## start Data section

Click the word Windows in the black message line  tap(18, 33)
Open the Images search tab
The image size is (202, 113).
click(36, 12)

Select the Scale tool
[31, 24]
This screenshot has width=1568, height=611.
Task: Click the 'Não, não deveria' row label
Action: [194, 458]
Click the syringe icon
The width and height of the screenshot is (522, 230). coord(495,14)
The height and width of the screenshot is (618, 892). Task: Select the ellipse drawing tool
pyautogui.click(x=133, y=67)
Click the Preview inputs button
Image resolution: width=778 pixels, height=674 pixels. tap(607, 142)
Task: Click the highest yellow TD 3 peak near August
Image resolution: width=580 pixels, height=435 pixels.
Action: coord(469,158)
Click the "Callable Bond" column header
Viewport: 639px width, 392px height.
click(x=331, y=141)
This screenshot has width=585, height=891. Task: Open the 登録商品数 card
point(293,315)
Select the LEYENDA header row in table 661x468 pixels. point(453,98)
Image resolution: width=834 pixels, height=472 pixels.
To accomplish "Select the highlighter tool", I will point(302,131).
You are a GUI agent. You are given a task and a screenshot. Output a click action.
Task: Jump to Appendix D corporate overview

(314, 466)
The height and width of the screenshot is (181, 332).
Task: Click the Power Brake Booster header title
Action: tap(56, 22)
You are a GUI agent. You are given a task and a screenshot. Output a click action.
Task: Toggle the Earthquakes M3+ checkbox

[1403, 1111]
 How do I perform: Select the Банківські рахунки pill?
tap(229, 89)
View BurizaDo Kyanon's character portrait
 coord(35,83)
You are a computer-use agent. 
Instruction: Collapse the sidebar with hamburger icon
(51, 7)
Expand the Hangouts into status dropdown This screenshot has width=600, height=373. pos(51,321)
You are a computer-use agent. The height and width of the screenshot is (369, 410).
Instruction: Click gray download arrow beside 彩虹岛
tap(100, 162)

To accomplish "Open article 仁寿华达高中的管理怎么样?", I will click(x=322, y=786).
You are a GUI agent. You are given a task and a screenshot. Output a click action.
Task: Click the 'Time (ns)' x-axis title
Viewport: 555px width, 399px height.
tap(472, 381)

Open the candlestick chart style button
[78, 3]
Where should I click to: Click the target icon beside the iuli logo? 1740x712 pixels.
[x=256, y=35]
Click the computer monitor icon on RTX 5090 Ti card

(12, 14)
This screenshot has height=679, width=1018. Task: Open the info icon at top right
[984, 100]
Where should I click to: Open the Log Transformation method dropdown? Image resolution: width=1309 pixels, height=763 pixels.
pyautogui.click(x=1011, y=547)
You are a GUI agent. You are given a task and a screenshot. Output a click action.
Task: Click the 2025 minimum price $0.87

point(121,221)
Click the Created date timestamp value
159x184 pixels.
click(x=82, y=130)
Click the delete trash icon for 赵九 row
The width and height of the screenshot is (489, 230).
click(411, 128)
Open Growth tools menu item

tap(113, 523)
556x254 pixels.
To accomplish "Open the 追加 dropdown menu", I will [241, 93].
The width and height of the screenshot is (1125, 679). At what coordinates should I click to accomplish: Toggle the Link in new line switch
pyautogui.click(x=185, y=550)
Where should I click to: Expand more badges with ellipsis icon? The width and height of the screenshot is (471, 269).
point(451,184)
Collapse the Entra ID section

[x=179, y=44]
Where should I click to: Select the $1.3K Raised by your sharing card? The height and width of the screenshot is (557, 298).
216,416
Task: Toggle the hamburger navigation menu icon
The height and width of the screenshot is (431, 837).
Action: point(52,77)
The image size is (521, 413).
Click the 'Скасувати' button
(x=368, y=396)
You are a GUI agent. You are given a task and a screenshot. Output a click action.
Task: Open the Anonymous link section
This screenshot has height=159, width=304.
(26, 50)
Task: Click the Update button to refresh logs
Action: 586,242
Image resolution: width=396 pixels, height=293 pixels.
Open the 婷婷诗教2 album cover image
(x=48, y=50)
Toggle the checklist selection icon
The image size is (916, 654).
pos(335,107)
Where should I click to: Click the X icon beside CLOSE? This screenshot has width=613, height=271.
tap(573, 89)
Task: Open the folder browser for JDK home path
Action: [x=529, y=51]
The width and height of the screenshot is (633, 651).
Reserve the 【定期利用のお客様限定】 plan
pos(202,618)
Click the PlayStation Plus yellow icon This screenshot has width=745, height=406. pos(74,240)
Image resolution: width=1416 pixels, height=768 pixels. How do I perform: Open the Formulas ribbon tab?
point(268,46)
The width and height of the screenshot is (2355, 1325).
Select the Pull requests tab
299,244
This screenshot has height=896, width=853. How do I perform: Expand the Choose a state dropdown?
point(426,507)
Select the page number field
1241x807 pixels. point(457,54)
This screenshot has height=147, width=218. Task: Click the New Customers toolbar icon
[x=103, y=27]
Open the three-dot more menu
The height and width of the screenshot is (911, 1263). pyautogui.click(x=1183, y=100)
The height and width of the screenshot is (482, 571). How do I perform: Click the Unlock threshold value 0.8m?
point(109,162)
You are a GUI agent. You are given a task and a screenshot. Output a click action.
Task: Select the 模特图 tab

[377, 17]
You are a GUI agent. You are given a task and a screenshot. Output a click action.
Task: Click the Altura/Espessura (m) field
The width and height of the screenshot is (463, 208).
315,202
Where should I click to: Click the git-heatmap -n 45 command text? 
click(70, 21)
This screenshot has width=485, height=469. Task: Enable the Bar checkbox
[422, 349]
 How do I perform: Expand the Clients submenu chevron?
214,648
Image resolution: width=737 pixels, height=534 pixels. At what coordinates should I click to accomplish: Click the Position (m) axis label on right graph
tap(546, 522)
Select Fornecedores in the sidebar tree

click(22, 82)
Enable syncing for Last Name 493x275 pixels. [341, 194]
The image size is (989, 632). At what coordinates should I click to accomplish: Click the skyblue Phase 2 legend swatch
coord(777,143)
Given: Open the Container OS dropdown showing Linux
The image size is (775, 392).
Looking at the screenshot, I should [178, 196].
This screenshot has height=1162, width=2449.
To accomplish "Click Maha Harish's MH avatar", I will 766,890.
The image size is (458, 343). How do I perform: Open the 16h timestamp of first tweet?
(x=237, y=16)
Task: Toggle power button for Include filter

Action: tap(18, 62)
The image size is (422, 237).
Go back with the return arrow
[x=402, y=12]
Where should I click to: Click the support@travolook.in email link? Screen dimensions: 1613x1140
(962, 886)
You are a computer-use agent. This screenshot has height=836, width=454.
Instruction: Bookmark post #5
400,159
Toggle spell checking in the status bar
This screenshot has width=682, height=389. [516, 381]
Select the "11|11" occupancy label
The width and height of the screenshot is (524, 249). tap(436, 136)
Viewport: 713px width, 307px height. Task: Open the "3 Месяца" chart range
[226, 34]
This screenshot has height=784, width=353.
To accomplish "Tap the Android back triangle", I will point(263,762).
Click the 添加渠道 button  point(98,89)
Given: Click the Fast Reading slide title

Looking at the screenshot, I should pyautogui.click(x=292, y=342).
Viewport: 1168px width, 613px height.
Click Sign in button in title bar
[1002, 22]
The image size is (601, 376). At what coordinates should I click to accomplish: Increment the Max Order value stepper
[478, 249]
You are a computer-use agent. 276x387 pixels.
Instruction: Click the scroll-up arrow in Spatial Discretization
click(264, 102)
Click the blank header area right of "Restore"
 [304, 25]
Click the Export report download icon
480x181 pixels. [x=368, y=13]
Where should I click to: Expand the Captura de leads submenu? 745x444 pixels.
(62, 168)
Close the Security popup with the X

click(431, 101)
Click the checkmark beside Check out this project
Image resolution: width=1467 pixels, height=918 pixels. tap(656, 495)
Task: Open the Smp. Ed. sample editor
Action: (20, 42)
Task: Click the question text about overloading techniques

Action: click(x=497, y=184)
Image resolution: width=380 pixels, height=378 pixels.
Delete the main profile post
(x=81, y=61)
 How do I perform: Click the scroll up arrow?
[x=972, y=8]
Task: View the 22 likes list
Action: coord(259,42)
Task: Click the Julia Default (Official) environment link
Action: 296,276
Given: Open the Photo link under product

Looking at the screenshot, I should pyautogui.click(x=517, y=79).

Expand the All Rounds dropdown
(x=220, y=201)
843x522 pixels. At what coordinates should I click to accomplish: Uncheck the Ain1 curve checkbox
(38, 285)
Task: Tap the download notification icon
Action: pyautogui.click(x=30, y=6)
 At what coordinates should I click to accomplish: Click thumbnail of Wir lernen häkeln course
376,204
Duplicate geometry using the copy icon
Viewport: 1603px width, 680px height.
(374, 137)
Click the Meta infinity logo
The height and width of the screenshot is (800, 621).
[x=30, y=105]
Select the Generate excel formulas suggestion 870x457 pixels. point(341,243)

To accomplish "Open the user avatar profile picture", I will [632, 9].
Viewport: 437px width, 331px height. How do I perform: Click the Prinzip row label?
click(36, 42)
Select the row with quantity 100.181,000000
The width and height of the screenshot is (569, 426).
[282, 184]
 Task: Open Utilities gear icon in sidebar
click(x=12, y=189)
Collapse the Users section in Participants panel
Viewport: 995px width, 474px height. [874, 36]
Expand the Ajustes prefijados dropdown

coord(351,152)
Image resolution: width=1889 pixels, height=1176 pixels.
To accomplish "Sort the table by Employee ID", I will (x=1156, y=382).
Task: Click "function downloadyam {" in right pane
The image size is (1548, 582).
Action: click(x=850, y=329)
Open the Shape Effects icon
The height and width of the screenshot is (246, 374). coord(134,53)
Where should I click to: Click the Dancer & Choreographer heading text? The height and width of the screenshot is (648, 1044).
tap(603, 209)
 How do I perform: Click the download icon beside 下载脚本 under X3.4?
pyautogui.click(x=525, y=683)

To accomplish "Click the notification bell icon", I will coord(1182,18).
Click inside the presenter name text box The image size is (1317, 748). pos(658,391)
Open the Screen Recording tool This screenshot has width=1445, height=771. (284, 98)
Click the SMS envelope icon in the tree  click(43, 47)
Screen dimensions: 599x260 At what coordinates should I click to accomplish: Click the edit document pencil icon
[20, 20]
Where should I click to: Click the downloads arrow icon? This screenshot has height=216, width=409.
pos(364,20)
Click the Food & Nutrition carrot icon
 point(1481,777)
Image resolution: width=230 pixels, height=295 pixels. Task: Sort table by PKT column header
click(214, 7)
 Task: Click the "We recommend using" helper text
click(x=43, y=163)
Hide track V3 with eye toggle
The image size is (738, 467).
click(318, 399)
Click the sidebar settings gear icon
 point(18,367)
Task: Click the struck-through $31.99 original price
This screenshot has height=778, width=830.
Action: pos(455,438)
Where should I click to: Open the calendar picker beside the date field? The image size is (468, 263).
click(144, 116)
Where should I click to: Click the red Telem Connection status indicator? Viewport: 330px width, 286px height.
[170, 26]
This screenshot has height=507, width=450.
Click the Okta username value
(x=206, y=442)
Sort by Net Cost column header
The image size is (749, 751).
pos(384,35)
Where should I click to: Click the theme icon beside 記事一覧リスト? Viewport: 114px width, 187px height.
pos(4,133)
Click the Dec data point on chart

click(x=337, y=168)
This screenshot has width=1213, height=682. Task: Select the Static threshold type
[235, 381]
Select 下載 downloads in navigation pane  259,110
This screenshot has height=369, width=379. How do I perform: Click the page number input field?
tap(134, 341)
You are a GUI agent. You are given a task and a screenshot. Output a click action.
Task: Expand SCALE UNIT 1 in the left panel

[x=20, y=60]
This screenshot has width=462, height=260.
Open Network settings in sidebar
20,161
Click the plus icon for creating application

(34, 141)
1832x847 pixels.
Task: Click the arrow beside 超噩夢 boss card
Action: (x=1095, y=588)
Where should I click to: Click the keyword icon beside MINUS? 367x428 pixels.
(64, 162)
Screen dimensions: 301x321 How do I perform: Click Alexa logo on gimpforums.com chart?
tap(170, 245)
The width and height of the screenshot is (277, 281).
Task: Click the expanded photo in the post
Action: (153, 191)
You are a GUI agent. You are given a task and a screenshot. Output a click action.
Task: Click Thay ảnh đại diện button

## end Data section

**The task**
Rewrite the data above starting at "Where should I click to: Select" and ending at "(x=368, y=396)", changing "hamburger" to "side" and leaving everything else as it is.

**Answer for this exercise**
Where should I click to: Select the $1.3K Raised by your sharing card? The height and width of the screenshot is (557, 298).
216,416
Task: Toggle the side navigation menu icon
The height and width of the screenshot is (431, 837).
Action: point(52,77)
The image size is (521, 413).
Click the 'Скасувати' button
(x=368, y=396)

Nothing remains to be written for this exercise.